Authors:
Jianyong Zhang, Anand Sivasubramaniam, Qian Wang
From:
ACM Transactions on Storage, Vol.2, No.3, August 2006, Pages 283-308
Abstract:
I/O consolidation is a growing trend in production environments due to increasing complexity in tuning and managing storage systems. A consequence of this trend is the need to serve multiple users and/or workloads simultaneously. It is imperative to ensure that these users are insulated from each other by virtualization in order to meet any service-level objective (SLO). Previous proposals for performance virtualization suffer from one or more of the following drawbacks: (1) They rely on a fairly detailed performance model of the underlying storage system; (2) couple rate and latency allocation in a single scheduler, making them less flexible; or (3) may not always exploit the full bandwidth offered by the storage system.
This article presents a two-level scheduling framework that can be built on top of an existing storage utility. This framework uses a low-level feedback-driven request scheduler, called AVATAR, that is intended to meet the latency bounds determined by the SLO. The load imposed on AVATAR is regulated by a high-level rate controller, called SARC, to insulate the users from each other. In addition, SARC is work-conserving and tries to fairly distribute any spare bandwidth in the storage system to the different users. This framework naturally decouples rate and latency allocation. Using extensive I/O traces and a detailed storage simulator, we demonstrate that this two-level framework can simultaneously meet the latency and throughput requirements imposed by an SLO, without requiring extensive knowledge of the underlying storage system.
More details:
The main goal of performance virtualization is to meet the throughput and latency requirements (and perhaps fairness issues) of different users and/or classes. And earlier solutions can be placed in two categories:
(1) Schemes in the first category use a proportional bandwidth sharing paradigm. These schemes are advantageous both in that they provide, at least in theory, a strong degree of fairness (as in GPS), and are work-conserving (i.e., they do not let the resource remain idle when there are requests waiting in some class). However, on the downside, there are problems that make them less attractive in a practical setting. First, they need a performance model to estimate the service time of an individual I/O request. Second, these schemes couple rate and latency allocation together, making them less flexible and potentially leading to resource over-provisioning.
(2) Schemes in the second category use feedback-based control to avoid the need for an accurate performance model. Within this category, schemes fall into two classes:
—The first class is composed of schemes that perform only rate control. These schemes can provide performance isolation and have good scalability. However, they suffer from several drawbacks. First, latency guarantees are not necessarily the intended goals, making it difficult to bound response times. Second, they are not fully work-conserving. These schemes may not always be able to exploit the full parallelism and/or bandwidth offered by the underlying storage utility.
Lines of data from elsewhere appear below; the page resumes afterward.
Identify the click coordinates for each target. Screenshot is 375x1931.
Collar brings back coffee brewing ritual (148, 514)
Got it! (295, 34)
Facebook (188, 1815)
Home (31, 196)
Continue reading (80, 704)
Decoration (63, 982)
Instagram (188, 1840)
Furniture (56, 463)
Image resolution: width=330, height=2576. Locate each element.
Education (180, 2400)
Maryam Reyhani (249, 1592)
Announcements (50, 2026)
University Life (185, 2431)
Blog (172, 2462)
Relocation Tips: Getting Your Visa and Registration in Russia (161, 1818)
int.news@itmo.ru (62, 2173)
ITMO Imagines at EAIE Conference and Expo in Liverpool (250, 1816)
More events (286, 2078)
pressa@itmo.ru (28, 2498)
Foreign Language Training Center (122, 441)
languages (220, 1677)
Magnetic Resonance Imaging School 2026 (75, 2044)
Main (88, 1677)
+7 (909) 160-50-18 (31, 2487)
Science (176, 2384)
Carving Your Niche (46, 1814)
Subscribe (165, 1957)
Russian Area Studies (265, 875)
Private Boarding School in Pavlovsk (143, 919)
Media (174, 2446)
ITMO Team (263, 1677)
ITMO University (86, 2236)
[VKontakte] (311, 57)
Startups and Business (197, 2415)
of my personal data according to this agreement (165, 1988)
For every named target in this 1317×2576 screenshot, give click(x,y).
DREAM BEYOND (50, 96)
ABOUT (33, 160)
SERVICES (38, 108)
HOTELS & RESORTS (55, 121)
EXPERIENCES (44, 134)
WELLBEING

Finally, when spare bandwidth in the underlying storage utility is observed, these schemes may not be very fair in distributing this spareness to different classes.
—The second class is comprised of schemes that directly deal with the latency guarantee problem. As we show later in the article, even though this scheme is simple to implement, it cannot easily isolate performance, and is not fast enough in adapting to transient workload changes.
Architecture Principles
Aiming to provide both throughput and latency guarantees, we opt for a two-level architecture separating rate and latency allocation, rather than integrating everything into a single entity. The higher level of our architecture regulates traffic via a rate controller, called SARC. The lower level provides performance guarantees via a feedback-based controller, called AVATAR. The architecture of our framework is depicted in Figure 2.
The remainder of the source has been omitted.